DOI-USGS/dataretrieval-python

Consider making the functions called by `get_record()` private

mnfienen opened this issue · 2 comments

As a new user, in a jupyter notebook, I used the tab completion on dataretrieval as imported and found the many get_... functions including get_pmcodes. But then I was surprised that it returned a tuple including metadata.

Looking in the code, I see that get_record is a light wrapper around all these that returns only the df. All good, but it might be nice to push users toward get_record and make all the underlying functions private. Just a refactor from get_pmcodes to _get_pmcodes etc. I'm happy to refactoir, but wanted to see if this is something intentional for reasons I'm not seeing.

Alternatively, could there be a default in all the get functions to suppress returning the metadata unless requested? This would make it easier to know which **kwargs the underlying function needs.

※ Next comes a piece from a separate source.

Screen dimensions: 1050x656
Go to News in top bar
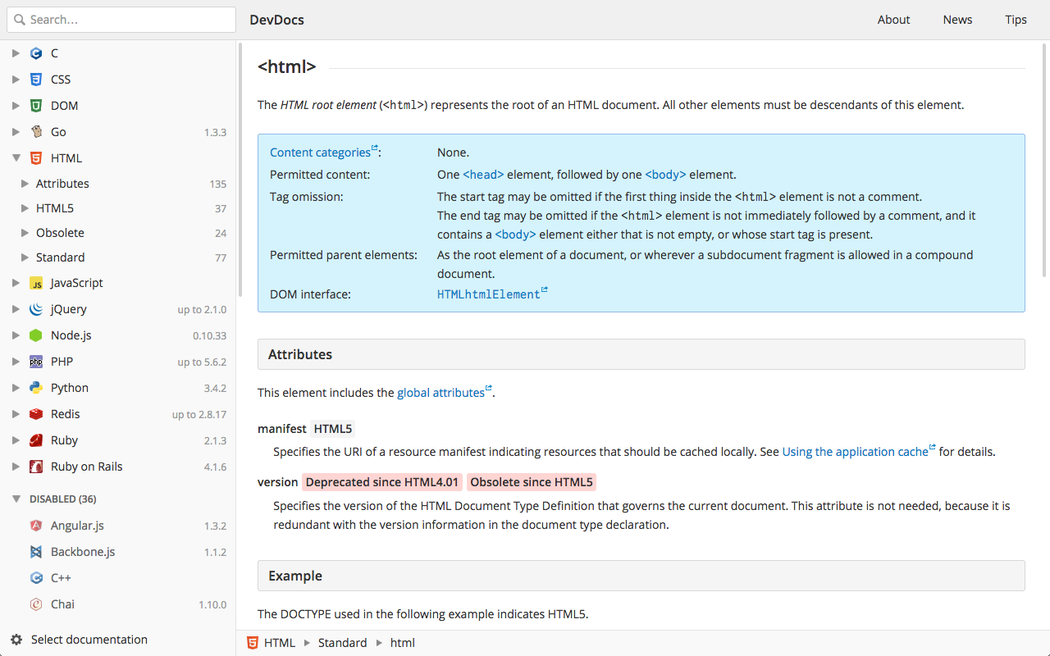[957, 20]

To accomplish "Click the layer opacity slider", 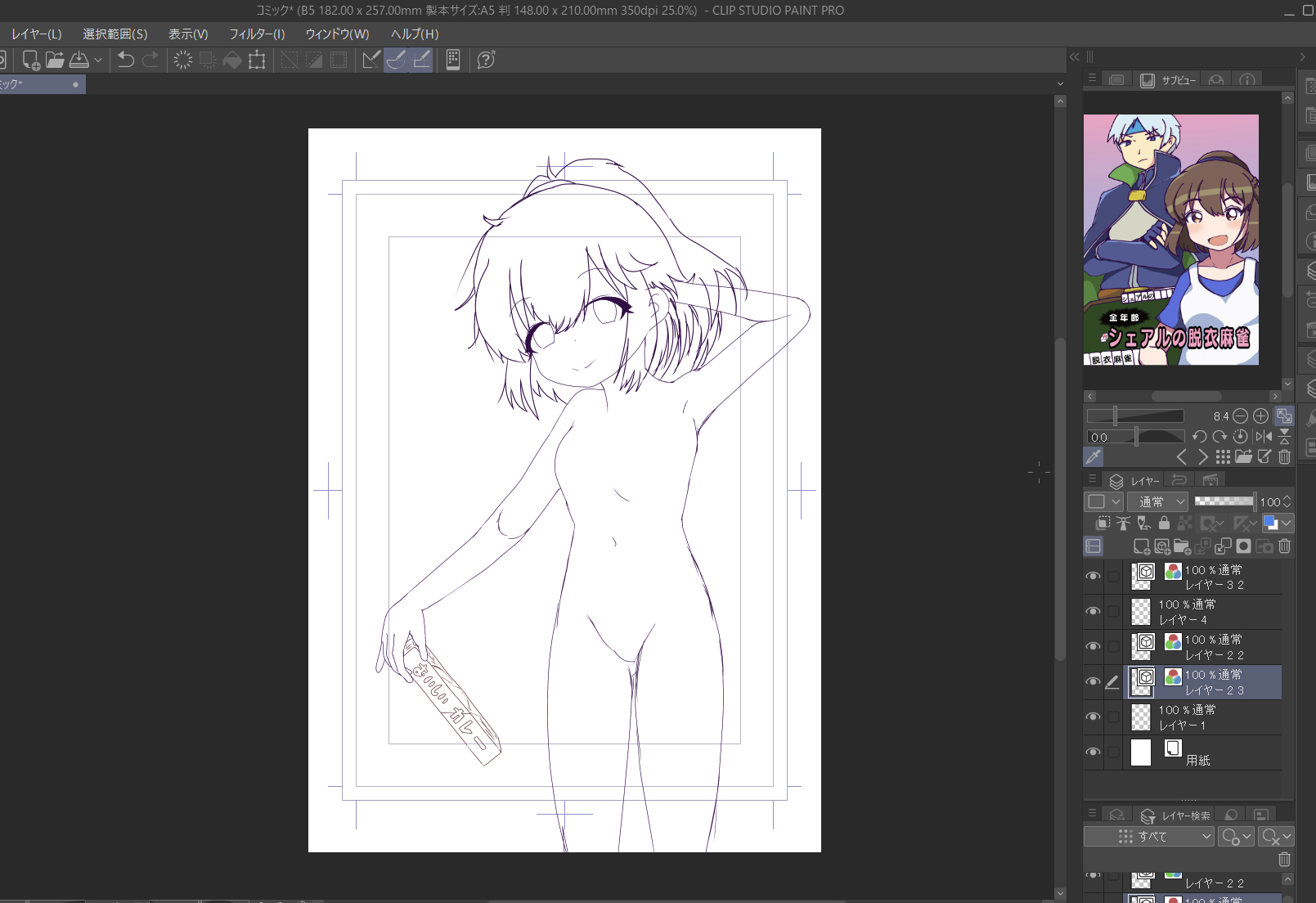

I originally used get_record, but other contributors convinced me to deprecate it (it retains its legacy behavior)

Metadata was a later addition. Nobody every liked how it was implemented, but this was fundamentally a limitation of pandas and its lack of a metadata standard.
Ideally, we'd put the metadata in pandas.DataFrame.attrs
but pandas has flagged attrs as experimental and may change without warning...

My plan was to continue to return a tuple until pandas improves its metadata or xarray natively handles ragged arrays.
But we've waited several years already, so it's good to revisit this.

You might also prefer HyRiver, which is another great collection of packages. I frequently use both. dataretrieval has a much simpler creedo, which is to do one thing well.

Right on - thanks for the info.

I'm pretty stoked on this project being simple and being supported by USGS. There are other packages out there as well but they are just complicated and I like the idea of staying focused on core functionality.

So - using the various specific get functions makes good sense too. Maybe the default idea that allows a request for the metadata but defaults to only returning the dataframe? I may be missing something, but seems like the metadata is more valuable for debugging than general use?